Abstract

During contrast-enhanced ultrasound (CEUS) imaging of tumor microvascular perfusion, nearby arteriole enhancement can be a dominant feature of the wash-in kinetics that obscures the perfusion characteristics of the capillary bed. This presentation demonstrates that statistical wash-in curves generated using our compound CEUS speckle model1 exhibit two distinct phases corresponding to “fast-flow” and “slow-flow” enhancement that can be detected by fitting a linear combination of two monoexponential functions with different time constants. CEUS cine loops were acquired from a patient-derived xenograft model of renal cell carcinoma, where fresh tumor fragments were engrafted into the chicken embryo chorioallantoic membrane.
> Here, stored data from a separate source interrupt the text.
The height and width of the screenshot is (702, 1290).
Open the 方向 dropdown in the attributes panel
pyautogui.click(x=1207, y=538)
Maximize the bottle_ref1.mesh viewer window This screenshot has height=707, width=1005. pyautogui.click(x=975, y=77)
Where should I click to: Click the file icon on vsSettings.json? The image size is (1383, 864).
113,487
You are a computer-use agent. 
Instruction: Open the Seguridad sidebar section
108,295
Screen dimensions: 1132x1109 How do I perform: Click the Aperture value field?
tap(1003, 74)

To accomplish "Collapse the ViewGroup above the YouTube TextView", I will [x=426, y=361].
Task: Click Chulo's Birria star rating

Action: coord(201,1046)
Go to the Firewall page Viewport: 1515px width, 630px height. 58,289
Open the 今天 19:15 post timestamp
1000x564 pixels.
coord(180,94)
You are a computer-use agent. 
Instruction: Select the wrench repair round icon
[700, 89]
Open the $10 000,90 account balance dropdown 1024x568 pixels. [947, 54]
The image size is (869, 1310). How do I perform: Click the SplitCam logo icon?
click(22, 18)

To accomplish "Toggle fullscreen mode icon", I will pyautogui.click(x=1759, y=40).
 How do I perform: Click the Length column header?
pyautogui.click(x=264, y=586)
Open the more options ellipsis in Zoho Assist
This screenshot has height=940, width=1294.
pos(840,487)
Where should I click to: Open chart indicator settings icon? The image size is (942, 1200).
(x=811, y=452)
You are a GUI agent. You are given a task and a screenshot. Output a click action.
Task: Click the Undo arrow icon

Subharmonic CEUS images were acquired at 18 MHz using a destruction-replenishment protocol. Enhancement of manually segmented tumor cross-sections was analyzed offline in MATLAB. The CEUS cine loops from this xenograft model frequently exhibited in-plane arteriole enhancement. The two-phase fit discriminated a slow-flow component in 26.6% of time-intensity wash-in curves and 62.9% of the statistical wash-in curves, leading to a decrease in estimated tumor blood volume by 22.1% and 24.7%, respectively, compared to a simple monoexponential fit. These results suggest that conventional CEUS processing may frequently overestimate capillary blood volume. 1M.R. Lowerison et al., Med. Phys. 44, 99-111 (2017).